On 18 January 1980, the former public baths was designated a Grade II* listed building.

In 2024 the developer Renaker submitted a planning application to Salford City Council to restore the building as part of its wider Greengate regeneration scheme. The plans include structural stabilisation and essential conservation works, such as fabric repairs, installation of a new roof, and the addition of staircases to access the mezzanine level. The interior is proposed to be divided into north and south pool halls and returned to a shell condition to allow for future fit-out once an occupier is identified. Suggested uses include a food hall or other community-oriented spaces, with the potential reinstatement of a swimming pool considered if feasible. In July 2026, the council stated that no date had yet been set for councillors to consider the planning application.

The building forms a group with the Eagle Inn opposite, built in an Edwardian Baroque style and listed at Grade II.

==Architecture==
The building is constructed of brick with stone dressings and a Welsh slate roof. It is two storeys in height with a central five-bay attic storey and a symmetrical 13-window range. Entrances are located in the fourth bay on each side; one is now blocked, while the other retains paired panelled doors. The ground floor features a continuous range of stone-dressed arcading, with stepped voussoirs over round-arched recesses that house entrances and windows. Each arch incorporates a console keystone supporting a cornice above, and the corners are defined by stressed quoins.

The upper storey is articulated by brick pilasters with plain stone capitals, and the windows are set within stone architraves in shallow recesses. Blind panels on either side display coats of arms. The central attic storey contains an arcaded range of five round-arched windows divided by brick and stone pilasters, with paired brackets supporting sharply overhanging eaves. End wall stacks are positioned on this projecting storey and at the outer gable ends.

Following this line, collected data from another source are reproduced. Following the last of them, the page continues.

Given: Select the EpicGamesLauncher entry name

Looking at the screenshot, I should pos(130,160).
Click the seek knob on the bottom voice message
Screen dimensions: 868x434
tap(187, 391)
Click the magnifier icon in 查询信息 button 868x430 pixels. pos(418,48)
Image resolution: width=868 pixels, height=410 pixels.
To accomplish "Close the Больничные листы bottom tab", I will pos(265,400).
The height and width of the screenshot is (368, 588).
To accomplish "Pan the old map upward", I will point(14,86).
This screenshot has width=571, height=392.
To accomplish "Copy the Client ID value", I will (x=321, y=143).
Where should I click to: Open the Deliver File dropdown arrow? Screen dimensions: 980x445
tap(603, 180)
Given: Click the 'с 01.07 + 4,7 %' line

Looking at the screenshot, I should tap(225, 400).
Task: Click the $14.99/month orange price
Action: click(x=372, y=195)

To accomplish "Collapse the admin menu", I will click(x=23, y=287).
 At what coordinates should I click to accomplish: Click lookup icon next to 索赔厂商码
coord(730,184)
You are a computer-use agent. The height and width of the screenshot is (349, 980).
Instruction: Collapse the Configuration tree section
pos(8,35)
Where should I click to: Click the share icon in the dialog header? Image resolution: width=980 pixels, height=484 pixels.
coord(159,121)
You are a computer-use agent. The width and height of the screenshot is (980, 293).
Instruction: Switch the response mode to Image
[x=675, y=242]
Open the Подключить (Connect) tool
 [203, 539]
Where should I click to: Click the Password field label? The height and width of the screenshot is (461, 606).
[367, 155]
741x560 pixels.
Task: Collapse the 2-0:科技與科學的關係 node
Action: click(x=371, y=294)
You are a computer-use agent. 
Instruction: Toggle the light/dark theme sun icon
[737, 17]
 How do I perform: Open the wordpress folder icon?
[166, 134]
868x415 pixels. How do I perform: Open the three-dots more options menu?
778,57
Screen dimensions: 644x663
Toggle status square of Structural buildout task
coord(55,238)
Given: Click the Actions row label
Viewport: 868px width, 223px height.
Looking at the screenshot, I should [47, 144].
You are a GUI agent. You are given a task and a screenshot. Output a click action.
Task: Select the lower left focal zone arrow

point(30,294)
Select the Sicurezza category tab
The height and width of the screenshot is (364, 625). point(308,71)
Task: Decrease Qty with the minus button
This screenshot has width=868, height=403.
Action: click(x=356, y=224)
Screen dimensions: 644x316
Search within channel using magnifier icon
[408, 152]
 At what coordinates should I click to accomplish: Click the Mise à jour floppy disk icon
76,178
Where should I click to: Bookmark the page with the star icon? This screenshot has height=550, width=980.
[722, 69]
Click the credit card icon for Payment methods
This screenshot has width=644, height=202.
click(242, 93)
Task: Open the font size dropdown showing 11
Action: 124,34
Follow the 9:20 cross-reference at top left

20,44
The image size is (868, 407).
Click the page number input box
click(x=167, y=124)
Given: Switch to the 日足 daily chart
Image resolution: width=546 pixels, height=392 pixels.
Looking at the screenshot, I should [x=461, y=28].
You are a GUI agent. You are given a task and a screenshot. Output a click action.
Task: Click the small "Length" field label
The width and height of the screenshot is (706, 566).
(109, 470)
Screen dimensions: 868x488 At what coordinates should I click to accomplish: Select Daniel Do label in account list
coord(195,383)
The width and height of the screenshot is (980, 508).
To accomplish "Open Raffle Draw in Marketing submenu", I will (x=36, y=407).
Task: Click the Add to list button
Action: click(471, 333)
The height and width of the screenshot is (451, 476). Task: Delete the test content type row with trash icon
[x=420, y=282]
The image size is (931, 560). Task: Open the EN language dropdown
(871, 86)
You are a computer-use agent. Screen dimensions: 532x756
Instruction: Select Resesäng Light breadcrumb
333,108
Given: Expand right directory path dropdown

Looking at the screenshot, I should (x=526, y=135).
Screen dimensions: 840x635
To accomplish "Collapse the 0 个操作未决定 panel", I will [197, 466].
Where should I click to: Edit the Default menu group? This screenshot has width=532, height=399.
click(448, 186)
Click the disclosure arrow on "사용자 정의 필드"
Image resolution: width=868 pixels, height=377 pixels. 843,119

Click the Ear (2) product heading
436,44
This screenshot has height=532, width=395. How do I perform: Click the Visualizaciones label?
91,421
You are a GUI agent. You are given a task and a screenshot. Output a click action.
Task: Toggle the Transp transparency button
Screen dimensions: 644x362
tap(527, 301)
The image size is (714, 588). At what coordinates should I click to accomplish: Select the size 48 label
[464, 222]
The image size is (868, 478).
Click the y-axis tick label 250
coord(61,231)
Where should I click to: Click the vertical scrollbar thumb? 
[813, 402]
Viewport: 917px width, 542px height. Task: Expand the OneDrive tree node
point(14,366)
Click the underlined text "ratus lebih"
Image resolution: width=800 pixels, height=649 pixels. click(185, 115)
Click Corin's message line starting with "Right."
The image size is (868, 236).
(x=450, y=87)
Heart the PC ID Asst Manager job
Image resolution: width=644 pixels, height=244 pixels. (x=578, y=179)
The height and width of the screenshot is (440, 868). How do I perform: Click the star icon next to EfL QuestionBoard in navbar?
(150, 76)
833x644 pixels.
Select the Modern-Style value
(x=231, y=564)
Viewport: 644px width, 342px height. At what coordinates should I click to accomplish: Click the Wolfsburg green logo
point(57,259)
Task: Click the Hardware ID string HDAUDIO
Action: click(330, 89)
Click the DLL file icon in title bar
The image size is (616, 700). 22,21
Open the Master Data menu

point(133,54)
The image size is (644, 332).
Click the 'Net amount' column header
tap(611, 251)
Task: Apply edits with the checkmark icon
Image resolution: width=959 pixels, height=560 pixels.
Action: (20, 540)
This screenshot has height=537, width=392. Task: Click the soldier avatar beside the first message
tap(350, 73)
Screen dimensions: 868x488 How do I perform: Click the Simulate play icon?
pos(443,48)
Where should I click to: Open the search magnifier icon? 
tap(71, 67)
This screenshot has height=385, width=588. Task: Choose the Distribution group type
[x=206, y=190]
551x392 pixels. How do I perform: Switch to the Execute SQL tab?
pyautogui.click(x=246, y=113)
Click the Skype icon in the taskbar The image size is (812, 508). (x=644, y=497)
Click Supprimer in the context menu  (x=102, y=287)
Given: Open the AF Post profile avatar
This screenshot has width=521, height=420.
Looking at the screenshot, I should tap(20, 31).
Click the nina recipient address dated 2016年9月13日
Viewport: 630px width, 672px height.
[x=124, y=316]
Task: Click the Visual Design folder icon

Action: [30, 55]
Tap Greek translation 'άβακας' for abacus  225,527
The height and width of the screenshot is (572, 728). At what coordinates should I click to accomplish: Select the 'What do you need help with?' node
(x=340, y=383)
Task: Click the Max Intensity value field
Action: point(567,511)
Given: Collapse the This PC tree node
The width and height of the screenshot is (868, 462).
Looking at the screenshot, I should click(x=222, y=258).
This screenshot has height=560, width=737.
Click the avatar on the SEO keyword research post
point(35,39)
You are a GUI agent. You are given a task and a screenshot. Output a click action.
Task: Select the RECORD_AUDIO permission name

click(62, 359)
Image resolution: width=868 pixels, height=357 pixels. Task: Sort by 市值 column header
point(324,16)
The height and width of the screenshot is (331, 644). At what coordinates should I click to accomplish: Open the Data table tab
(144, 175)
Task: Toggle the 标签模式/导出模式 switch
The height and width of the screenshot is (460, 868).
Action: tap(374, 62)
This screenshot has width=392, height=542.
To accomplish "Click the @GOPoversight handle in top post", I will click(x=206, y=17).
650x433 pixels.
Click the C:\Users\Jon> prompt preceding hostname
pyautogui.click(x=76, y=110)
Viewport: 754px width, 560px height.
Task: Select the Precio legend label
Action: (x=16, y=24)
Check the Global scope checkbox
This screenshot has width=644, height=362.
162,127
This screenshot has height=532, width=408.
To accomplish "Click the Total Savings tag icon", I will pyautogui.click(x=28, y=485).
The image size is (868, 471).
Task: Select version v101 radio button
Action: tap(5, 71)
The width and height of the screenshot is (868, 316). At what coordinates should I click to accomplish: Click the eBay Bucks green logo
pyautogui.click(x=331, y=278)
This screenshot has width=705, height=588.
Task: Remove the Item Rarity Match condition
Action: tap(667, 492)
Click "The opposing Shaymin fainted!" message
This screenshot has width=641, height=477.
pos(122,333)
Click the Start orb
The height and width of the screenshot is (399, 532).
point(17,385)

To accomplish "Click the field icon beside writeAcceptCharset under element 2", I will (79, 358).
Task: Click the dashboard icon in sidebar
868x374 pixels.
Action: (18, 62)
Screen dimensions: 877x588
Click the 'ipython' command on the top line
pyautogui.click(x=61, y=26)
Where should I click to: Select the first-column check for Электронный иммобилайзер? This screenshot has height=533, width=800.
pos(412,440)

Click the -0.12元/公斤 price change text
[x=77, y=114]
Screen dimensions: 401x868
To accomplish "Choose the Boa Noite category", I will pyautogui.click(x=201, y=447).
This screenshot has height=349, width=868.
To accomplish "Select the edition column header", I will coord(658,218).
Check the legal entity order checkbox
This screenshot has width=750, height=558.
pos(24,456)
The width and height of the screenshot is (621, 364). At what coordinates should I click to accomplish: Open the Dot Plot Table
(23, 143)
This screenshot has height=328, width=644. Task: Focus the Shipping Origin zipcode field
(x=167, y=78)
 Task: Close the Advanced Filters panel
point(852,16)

To the rear are the former bath halls, which retain twin-span part-glazed roofs. Internally, the bath areas survive with roofs supported by rare early laminated timber trusses. Semi-circular arch-braces spring from cantilevered iron consoles to support the principal rafters, and the spandrels are infilled with wooden cross-bracing. The structure is considered an important example of early purpose-built public baths.

==Heritage at Risk Register==
In late 2014, the Victorian Society named the former Public Baths among its top ten most endangered buildings in England and Wales.

As of 2025, the building is listed on Historic England's Heritage at Risk Register with its condition rated as "very bad" and with "no solution agreed".